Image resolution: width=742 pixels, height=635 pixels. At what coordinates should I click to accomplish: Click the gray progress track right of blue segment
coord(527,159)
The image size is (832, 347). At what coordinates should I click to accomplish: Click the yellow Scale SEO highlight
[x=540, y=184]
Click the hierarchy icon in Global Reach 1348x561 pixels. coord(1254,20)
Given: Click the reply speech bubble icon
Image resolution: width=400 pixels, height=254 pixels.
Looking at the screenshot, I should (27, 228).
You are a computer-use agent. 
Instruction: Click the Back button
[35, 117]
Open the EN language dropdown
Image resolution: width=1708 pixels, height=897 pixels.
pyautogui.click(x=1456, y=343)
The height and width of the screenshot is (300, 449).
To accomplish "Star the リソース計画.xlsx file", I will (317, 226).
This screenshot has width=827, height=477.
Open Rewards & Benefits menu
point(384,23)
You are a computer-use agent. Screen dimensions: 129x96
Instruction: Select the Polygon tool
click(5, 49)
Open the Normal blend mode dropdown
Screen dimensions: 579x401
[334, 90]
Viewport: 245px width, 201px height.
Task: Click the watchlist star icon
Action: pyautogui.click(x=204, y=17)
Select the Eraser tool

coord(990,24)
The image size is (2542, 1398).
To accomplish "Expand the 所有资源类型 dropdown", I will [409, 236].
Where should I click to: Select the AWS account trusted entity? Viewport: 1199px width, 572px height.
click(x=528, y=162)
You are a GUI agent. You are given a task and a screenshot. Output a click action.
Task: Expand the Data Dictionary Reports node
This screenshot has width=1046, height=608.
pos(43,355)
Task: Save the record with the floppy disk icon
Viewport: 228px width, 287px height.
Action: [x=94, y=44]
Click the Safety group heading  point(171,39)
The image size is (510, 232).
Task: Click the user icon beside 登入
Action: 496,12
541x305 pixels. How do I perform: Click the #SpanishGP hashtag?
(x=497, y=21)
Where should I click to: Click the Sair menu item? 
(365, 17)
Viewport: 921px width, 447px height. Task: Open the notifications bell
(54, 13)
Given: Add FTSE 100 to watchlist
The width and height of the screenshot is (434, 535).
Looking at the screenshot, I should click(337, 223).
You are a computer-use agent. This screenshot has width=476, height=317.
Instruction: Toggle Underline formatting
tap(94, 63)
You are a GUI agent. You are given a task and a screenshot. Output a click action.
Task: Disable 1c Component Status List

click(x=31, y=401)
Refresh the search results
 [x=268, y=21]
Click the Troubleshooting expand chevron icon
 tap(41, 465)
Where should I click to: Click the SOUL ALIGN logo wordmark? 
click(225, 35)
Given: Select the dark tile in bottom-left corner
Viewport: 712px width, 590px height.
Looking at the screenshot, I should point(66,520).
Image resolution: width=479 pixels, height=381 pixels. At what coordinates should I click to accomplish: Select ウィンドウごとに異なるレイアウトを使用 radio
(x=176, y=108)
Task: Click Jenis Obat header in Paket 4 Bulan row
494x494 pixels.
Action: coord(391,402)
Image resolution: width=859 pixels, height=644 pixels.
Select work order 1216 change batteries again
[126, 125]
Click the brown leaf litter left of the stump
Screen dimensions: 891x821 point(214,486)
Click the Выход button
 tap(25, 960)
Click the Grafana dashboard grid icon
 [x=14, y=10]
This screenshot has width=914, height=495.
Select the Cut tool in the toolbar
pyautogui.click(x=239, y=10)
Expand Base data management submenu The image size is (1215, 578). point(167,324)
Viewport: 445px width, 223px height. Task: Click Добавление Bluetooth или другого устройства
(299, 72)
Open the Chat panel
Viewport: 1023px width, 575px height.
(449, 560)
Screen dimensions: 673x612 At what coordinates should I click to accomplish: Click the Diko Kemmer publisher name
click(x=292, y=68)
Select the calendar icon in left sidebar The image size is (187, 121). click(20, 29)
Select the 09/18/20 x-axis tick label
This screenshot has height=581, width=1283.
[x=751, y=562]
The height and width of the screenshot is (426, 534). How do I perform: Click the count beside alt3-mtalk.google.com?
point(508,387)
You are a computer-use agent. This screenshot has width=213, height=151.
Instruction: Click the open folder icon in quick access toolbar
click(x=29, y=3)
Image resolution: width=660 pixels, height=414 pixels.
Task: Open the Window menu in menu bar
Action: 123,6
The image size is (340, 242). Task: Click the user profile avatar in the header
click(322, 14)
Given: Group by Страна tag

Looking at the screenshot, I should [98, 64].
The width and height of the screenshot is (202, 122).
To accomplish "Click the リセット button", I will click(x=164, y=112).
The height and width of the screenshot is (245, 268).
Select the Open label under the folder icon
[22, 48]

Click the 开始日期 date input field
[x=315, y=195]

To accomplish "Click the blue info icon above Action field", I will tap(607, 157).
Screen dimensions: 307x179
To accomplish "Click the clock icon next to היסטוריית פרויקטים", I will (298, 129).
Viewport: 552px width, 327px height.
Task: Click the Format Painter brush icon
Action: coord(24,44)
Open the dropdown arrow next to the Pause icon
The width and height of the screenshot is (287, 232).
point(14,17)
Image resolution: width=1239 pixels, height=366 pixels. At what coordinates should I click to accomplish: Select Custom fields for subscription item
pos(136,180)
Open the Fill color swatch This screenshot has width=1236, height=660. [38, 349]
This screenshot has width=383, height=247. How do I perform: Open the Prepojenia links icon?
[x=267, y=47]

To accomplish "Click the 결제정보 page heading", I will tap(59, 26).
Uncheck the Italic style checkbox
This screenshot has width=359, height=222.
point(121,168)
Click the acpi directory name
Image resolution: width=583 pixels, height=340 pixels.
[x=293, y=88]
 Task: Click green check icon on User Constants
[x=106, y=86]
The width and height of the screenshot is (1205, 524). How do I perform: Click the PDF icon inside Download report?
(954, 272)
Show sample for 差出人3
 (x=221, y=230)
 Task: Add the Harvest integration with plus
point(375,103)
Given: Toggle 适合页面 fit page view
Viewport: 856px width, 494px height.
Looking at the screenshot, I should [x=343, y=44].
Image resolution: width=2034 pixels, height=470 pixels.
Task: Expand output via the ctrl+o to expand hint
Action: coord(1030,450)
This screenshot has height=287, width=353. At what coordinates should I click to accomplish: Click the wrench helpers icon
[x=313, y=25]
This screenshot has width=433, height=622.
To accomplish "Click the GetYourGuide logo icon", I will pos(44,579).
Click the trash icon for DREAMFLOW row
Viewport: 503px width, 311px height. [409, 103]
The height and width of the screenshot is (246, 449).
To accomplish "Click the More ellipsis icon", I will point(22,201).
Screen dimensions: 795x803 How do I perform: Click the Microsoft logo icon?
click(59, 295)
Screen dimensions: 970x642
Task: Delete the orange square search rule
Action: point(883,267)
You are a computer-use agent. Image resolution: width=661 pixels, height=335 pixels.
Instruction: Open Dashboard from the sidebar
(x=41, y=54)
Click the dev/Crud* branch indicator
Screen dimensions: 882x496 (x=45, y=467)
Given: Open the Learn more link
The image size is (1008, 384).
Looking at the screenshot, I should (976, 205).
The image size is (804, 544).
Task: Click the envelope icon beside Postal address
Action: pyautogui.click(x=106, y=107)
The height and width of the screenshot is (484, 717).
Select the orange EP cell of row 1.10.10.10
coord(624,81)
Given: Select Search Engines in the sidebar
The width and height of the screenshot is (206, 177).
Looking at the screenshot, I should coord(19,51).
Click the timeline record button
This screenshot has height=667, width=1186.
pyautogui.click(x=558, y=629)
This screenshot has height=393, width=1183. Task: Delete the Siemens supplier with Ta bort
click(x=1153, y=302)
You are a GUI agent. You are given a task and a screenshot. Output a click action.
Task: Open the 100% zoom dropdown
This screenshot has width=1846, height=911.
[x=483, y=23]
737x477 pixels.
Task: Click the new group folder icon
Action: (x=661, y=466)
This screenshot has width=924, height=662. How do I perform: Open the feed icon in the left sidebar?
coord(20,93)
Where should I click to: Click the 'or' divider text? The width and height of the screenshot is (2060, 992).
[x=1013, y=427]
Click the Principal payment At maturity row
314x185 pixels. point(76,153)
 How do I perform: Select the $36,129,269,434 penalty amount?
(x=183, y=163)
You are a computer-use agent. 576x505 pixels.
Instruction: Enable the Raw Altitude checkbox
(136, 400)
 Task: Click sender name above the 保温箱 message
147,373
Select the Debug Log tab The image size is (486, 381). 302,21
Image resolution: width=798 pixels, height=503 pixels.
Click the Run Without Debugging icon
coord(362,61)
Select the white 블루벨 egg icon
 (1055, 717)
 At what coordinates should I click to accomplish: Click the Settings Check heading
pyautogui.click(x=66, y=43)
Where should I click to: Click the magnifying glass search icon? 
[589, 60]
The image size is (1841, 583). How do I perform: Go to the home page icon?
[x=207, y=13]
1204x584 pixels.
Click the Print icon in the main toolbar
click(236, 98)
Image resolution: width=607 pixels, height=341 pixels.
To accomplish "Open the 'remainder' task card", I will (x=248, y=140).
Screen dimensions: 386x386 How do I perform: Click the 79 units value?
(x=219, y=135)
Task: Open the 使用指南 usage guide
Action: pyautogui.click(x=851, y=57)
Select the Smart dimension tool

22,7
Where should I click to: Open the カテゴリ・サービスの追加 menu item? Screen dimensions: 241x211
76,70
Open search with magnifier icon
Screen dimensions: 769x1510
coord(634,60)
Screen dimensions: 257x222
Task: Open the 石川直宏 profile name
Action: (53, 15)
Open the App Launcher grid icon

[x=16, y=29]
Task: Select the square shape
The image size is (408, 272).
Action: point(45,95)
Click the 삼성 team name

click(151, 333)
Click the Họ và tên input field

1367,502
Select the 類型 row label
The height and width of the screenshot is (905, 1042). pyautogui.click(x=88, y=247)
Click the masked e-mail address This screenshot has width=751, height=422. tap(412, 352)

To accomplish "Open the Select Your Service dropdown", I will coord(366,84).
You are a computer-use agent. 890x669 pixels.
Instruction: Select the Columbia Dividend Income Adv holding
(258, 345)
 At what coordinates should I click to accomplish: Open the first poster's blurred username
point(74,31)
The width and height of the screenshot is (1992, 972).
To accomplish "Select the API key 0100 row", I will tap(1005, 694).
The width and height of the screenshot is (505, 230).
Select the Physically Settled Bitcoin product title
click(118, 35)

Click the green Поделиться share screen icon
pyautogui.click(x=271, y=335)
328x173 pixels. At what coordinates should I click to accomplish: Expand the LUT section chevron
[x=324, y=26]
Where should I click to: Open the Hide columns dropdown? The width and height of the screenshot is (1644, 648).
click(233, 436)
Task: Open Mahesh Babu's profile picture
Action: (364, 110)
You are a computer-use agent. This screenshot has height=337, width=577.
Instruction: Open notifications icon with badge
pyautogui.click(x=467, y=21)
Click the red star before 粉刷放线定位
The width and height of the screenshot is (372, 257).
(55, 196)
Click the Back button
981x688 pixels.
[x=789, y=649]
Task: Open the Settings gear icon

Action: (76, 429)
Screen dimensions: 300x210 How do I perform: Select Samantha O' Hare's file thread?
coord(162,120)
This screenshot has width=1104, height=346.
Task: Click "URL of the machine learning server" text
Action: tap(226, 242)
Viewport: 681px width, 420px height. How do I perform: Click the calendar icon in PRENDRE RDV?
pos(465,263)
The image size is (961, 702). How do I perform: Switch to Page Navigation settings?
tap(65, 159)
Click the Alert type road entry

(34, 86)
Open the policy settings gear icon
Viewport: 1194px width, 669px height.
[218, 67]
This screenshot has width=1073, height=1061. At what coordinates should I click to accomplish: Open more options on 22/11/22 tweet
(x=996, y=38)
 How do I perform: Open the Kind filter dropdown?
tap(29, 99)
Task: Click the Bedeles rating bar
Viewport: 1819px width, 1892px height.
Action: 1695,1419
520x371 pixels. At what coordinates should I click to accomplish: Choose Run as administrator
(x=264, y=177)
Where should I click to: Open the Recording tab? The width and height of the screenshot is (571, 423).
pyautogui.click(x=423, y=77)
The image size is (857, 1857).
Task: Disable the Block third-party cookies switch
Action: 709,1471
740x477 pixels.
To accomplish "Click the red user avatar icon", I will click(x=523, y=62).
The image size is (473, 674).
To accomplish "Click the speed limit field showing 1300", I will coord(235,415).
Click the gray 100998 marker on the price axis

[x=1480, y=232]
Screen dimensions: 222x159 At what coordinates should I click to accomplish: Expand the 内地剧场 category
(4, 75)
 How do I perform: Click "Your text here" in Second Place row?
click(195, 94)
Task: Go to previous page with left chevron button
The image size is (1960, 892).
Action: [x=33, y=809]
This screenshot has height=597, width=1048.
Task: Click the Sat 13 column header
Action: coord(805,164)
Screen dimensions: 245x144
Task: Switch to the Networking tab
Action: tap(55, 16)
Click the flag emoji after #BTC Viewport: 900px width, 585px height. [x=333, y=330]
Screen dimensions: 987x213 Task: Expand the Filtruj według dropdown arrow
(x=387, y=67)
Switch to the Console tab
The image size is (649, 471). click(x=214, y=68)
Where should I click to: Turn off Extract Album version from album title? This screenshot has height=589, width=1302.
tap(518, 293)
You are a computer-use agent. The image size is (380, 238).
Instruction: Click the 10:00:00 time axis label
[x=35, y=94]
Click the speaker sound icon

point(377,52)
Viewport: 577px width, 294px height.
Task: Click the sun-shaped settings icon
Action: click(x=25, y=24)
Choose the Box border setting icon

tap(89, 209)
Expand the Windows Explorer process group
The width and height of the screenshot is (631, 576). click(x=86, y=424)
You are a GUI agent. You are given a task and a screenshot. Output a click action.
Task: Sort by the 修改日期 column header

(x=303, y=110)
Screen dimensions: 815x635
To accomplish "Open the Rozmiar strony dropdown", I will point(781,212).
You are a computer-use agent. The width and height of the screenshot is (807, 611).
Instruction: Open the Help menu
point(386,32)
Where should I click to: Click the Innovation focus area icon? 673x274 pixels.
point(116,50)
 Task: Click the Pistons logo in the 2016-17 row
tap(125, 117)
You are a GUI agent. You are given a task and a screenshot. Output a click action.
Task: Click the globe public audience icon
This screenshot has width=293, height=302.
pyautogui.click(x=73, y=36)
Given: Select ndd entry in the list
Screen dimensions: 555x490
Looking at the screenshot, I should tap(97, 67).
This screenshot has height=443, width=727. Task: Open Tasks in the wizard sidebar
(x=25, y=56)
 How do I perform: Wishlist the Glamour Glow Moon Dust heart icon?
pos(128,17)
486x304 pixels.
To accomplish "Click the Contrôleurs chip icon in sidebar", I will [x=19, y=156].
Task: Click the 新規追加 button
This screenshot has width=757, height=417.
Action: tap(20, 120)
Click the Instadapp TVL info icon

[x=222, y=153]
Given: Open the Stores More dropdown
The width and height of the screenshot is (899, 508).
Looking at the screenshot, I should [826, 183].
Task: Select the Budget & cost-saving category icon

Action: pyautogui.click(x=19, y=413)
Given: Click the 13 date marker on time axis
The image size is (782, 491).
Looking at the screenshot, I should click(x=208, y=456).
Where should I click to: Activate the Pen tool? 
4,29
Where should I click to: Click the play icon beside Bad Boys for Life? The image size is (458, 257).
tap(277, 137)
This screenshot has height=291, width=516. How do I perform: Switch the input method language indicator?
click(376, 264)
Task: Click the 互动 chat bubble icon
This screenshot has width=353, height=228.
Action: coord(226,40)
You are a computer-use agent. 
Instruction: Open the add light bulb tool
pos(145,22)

SHORT PROBLEM
State how many lines in the entries contain the string "toolbar", with case counting, and reply with the number only.

TASK OUTPUT
3